- [What is expected]
In the records below, count every line that includes the word "chevron". Provide the total alone.

- [Dataset extract]
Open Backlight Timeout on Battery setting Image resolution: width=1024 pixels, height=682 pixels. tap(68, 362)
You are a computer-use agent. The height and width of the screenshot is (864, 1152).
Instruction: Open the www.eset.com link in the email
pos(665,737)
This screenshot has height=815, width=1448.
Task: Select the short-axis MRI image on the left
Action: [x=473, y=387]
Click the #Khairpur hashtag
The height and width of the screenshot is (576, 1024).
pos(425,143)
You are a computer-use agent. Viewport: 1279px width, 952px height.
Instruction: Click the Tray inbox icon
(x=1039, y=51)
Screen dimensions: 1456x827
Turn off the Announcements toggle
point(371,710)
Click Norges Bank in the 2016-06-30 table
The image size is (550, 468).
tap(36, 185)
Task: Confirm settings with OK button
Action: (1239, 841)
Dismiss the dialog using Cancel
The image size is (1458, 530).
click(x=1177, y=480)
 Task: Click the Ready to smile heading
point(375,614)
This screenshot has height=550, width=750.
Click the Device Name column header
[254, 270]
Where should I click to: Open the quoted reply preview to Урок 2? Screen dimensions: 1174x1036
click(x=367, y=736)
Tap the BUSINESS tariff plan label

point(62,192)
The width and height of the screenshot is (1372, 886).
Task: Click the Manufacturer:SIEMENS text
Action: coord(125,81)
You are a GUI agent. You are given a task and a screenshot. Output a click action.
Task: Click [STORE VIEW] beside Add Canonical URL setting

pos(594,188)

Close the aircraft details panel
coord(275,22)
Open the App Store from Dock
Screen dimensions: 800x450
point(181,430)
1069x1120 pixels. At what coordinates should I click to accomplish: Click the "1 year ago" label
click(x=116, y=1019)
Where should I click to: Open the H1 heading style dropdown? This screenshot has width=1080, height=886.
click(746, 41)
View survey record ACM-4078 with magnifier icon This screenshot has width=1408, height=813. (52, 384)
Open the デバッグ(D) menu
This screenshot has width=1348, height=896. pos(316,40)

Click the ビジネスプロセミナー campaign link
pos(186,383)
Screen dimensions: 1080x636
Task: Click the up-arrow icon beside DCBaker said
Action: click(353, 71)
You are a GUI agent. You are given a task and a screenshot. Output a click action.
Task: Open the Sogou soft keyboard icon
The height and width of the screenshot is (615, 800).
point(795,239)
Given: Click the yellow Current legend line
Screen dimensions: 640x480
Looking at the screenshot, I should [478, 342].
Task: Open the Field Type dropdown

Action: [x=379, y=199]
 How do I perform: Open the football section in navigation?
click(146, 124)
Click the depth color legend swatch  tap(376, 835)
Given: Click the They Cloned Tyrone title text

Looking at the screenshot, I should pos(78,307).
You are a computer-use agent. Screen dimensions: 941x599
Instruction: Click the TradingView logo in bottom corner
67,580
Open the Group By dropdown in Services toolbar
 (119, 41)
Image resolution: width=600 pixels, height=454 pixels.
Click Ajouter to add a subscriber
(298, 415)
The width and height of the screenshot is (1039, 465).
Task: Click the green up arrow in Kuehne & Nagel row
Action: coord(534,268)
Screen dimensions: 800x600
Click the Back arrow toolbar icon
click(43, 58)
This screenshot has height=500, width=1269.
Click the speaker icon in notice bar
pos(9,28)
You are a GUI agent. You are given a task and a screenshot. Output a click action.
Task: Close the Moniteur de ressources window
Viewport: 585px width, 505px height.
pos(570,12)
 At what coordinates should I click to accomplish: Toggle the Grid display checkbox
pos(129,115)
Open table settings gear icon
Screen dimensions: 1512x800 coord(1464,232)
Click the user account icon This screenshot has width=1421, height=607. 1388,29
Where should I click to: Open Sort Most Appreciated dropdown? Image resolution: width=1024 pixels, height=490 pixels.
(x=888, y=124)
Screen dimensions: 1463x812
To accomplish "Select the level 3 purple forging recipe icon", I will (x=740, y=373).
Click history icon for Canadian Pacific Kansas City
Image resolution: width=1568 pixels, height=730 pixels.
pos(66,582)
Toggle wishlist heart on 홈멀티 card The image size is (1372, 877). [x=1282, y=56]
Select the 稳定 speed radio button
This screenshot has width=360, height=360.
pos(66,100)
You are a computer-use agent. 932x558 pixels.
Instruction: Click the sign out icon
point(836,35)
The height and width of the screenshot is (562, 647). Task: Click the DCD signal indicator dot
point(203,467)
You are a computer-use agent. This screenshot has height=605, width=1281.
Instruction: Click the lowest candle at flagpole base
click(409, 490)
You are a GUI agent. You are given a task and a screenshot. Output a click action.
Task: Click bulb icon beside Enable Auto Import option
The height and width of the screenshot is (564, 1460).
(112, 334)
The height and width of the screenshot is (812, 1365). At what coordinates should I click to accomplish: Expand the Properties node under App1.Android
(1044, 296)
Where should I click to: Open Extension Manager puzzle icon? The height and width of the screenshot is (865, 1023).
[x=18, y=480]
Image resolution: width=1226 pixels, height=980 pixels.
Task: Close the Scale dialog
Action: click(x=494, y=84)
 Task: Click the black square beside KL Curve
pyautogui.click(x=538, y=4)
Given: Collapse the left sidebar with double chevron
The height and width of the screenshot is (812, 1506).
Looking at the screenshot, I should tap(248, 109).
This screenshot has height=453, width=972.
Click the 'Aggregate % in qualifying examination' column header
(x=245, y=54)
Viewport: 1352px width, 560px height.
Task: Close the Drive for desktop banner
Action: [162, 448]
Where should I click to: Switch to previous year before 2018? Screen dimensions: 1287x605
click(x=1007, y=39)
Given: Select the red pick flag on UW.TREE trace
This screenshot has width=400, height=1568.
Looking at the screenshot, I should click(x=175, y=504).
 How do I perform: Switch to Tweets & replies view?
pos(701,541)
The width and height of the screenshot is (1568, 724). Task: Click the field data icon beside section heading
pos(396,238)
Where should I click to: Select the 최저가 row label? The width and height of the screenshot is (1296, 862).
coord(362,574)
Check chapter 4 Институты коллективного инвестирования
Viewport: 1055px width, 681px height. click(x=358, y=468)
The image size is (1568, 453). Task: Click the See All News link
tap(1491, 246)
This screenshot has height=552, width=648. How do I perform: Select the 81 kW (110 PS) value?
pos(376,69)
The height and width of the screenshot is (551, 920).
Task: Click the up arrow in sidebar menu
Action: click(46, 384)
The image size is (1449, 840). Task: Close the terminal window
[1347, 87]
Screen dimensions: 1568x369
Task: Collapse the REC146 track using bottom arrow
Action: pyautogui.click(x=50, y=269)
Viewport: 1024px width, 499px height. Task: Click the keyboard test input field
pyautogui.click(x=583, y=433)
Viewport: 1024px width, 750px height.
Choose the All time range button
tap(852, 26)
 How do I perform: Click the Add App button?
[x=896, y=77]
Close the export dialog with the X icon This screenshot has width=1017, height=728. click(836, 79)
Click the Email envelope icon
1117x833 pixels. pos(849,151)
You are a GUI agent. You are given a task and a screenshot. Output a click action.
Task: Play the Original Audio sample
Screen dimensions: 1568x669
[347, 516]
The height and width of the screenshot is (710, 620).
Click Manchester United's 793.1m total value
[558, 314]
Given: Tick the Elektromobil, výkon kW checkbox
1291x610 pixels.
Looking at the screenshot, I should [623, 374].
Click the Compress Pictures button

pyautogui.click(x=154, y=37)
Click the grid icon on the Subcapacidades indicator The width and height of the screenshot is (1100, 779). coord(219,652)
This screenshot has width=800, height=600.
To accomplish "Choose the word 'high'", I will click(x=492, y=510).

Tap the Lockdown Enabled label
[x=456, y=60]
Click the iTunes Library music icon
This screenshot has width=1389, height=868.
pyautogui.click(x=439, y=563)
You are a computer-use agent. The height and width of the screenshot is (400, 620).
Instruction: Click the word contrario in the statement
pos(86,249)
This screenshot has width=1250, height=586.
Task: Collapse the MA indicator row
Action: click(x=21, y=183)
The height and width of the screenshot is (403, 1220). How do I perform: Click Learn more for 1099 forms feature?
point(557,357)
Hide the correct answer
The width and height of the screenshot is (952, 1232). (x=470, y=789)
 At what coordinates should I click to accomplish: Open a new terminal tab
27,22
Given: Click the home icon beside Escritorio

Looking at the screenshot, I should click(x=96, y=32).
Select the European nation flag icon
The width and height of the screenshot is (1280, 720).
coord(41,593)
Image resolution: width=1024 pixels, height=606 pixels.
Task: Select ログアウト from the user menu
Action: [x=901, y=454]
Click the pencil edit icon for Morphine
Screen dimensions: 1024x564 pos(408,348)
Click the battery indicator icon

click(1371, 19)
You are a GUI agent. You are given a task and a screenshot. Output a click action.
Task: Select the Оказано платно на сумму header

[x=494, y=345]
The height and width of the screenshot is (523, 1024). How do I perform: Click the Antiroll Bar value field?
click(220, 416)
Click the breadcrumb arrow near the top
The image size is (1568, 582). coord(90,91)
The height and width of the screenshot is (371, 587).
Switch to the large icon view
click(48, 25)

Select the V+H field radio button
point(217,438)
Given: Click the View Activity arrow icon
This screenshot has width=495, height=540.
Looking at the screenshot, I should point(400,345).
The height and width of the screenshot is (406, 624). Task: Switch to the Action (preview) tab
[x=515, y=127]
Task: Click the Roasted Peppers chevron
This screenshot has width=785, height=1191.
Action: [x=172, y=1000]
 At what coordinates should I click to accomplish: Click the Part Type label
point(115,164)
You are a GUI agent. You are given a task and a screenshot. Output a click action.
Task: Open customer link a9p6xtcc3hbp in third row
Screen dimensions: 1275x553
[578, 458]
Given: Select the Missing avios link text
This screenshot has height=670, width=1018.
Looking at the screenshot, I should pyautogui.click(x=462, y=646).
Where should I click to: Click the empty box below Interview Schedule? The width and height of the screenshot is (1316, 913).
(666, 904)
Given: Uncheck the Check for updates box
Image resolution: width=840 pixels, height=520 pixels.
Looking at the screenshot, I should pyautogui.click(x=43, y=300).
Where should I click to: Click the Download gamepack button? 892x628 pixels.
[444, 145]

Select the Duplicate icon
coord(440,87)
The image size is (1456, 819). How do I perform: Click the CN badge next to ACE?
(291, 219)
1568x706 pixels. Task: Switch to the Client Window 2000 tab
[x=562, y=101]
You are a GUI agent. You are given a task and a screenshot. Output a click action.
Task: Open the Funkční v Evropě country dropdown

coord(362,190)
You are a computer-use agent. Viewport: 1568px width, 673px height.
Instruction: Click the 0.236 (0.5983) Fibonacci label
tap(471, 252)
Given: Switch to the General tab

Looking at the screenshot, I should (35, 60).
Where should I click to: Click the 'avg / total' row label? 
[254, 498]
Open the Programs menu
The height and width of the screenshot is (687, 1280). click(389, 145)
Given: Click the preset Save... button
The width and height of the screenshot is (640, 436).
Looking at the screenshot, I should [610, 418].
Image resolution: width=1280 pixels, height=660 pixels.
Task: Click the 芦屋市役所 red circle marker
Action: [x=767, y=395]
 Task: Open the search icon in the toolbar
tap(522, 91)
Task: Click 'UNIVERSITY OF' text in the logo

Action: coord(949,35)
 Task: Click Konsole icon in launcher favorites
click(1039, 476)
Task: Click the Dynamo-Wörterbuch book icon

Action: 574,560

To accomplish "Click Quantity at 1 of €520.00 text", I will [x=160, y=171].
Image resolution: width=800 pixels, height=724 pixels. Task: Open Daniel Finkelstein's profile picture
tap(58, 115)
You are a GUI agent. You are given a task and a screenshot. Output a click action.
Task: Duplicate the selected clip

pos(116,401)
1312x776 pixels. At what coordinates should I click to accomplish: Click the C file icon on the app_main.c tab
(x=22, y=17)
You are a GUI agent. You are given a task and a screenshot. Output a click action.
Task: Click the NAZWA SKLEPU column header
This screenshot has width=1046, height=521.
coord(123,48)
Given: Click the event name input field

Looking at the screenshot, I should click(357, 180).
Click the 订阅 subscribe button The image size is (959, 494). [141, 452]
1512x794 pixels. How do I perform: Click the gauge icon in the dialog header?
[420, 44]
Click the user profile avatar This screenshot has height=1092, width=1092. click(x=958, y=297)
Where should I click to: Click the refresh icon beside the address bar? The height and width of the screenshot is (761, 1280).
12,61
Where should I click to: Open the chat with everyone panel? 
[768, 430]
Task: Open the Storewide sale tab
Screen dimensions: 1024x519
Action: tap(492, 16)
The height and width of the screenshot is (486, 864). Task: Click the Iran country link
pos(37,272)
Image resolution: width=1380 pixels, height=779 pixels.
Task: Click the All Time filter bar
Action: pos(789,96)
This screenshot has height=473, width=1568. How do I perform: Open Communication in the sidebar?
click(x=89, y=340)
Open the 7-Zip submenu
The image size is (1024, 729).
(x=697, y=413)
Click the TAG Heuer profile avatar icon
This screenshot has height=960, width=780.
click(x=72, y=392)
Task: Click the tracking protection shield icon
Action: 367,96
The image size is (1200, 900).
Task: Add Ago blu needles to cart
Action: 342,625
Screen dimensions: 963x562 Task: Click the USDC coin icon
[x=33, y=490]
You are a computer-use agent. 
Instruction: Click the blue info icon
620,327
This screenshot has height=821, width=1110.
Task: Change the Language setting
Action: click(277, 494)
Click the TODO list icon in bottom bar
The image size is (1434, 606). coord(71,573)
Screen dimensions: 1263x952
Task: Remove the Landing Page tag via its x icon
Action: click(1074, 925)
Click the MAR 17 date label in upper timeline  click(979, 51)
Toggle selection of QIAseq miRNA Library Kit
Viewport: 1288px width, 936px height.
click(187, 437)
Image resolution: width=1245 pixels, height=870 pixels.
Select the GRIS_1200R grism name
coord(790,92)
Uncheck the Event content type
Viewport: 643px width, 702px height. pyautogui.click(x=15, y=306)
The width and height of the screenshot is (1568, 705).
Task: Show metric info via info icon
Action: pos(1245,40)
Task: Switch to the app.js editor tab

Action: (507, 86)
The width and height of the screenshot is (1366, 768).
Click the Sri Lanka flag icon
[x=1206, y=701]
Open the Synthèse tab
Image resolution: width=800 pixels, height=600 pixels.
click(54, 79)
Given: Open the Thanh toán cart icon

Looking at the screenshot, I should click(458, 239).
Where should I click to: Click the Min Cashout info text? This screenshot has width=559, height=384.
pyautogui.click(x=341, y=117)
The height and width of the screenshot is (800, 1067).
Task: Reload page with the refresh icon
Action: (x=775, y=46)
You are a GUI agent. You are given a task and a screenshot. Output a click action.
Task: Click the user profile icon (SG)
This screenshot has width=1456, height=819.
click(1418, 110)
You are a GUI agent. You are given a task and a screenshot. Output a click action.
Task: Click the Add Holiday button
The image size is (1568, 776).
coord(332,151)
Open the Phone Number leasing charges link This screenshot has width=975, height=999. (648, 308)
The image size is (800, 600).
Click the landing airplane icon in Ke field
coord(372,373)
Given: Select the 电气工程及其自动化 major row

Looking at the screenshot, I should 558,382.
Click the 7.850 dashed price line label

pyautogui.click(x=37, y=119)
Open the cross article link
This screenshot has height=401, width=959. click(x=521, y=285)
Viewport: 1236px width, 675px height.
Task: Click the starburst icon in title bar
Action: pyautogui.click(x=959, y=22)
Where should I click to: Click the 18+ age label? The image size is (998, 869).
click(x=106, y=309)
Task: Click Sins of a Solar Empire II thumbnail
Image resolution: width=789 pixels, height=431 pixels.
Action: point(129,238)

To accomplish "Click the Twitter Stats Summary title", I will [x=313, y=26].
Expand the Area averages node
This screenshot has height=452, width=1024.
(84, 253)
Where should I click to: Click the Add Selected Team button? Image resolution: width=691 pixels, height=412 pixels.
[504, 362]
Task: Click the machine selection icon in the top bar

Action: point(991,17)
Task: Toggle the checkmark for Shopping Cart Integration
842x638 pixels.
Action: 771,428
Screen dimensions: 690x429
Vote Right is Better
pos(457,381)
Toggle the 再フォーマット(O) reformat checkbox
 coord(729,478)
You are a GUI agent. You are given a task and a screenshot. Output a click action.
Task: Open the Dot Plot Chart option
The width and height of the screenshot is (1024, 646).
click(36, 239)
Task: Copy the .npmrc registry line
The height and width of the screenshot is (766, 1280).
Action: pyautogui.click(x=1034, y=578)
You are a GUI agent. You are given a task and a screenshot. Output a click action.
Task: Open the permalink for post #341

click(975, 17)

- [Result below]
2